The parties agree petitioner's sentence is flawed in two respects. First, the trial court erred in imposing unstayed terms of 15 years to life on counts 2, 3 and 4. In view of the fact the crimes in those counts were gang related there was nothing wrong with the court setting petitioner's minimum parole eligibility at 15 years for those offenses. (§ 186.22, subds. (b)(4)(B) & (5).) But because petitioner did not personally discharge a firearm during those crimes, the court should have imposed and then stayed his sentence on those counts pursuant to section 12022.53. (§ 12022.53, subds. (e)(2) & (f); People v. Brookfield (2009) 47 Cal.4th 583; People v. Gonzalez (2008) 43 Cal.4th 1118.) The same is true as to count 5. Although respondent correctly notes the trial court stayed petitioner's sentence on that count, it issued the stay under section 654. This was technically incorrect because the stay was mandated by virtue of section 12022.53. (People v. Gonzalez, supra, 43 Cal.4th at p. 1130.)
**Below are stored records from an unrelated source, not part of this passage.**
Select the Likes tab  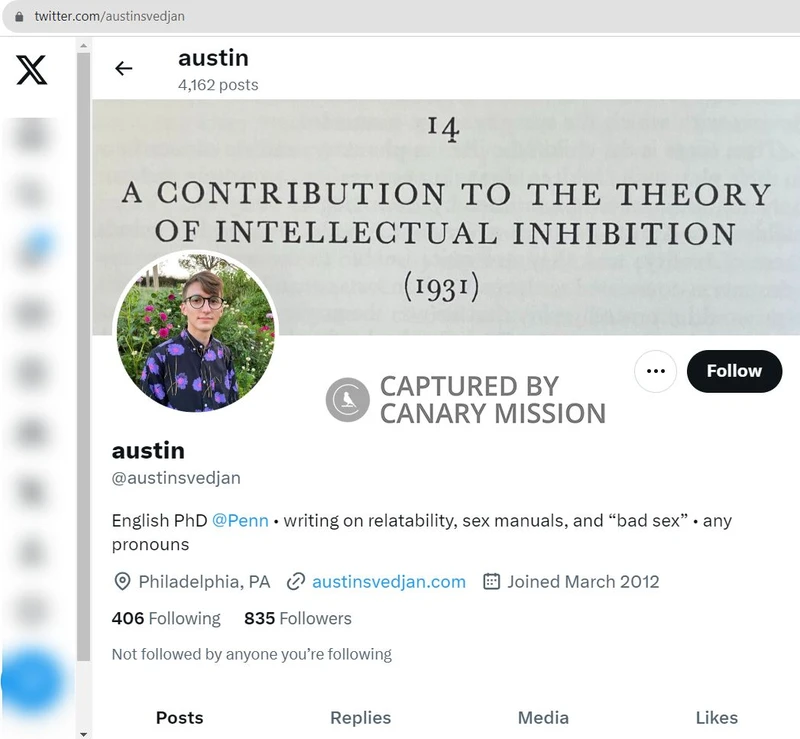click(716, 718)
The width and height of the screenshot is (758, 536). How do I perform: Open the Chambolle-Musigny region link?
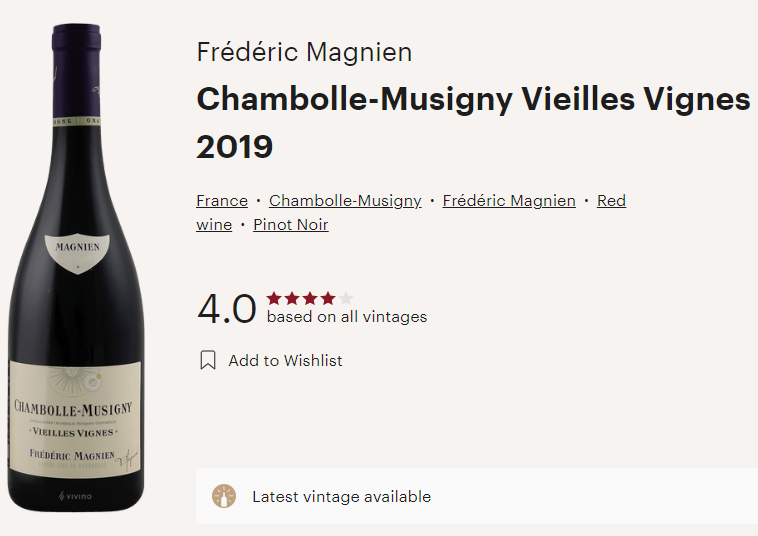345,200
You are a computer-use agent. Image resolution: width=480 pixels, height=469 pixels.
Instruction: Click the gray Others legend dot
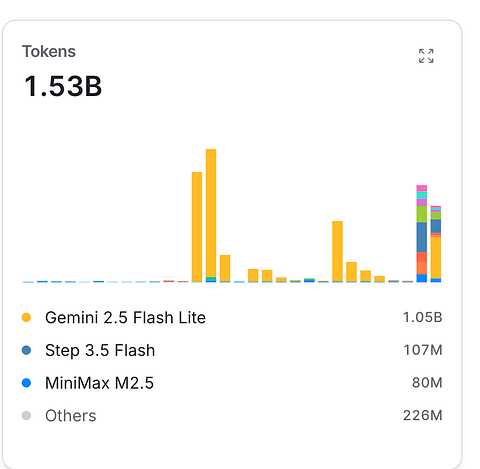pos(26,415)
The second sentencing error also pertains to counts 2 thru 5. Because the trial court imposed concurrent terms for the crimes in those counts, it was not authorized to impose consecutive enhancements on them. (People v. Mustafaa (1994) 22 Cal.App.4th 1305, 1309-1311.) In light of these errors, resentencing is required.

Scope of Remand

The remaining issue has to do with the scope of the proceedings on remand. Relying on People v. Franklin (2016) 63 Cal.4th 261 (Franklin), petitioner contends that during the course of resentencing, he should be permitted to present evidence relevant to his future parole hearing. Respondent disagrees. In the state's view, it would be premature to order a Franklin hearing without knowing how the trial court is going to resentence petitioner on remand, and, in any event, Franklin does not apply to cases like petitioner's that are already final for purposes of direct appeal. We find respondent's arguments unavailing.

Petitioner was originally sentenced in 2008. Shortly thereafter, the courts issued a series of decisions that affected a sea change in the realm of juvenile sentencing. (Graham v. Florida (2010) 560 U.S. 48 [it is cruel and unusual to sentence juvenile nonhomicide offenders to life without the possibility of parole]; Miller v. Alabama (2012) 567 U.S. 460 [mandatory sentence of life without parole for juvenile homicide offenders is unconstitutional]; People v. Caballero (2012) 55 Cal.4th 262 [barring de facto sentences of life without parole for juvenile nonhomicide offenders].) These decisions established that, except in the rarest of circumstances not presented here, juvenile offenders facing life-long prison terms must be given a meaningful opportunity to demonstrate their fitness to reenter society at some point in the future. (Ibid.)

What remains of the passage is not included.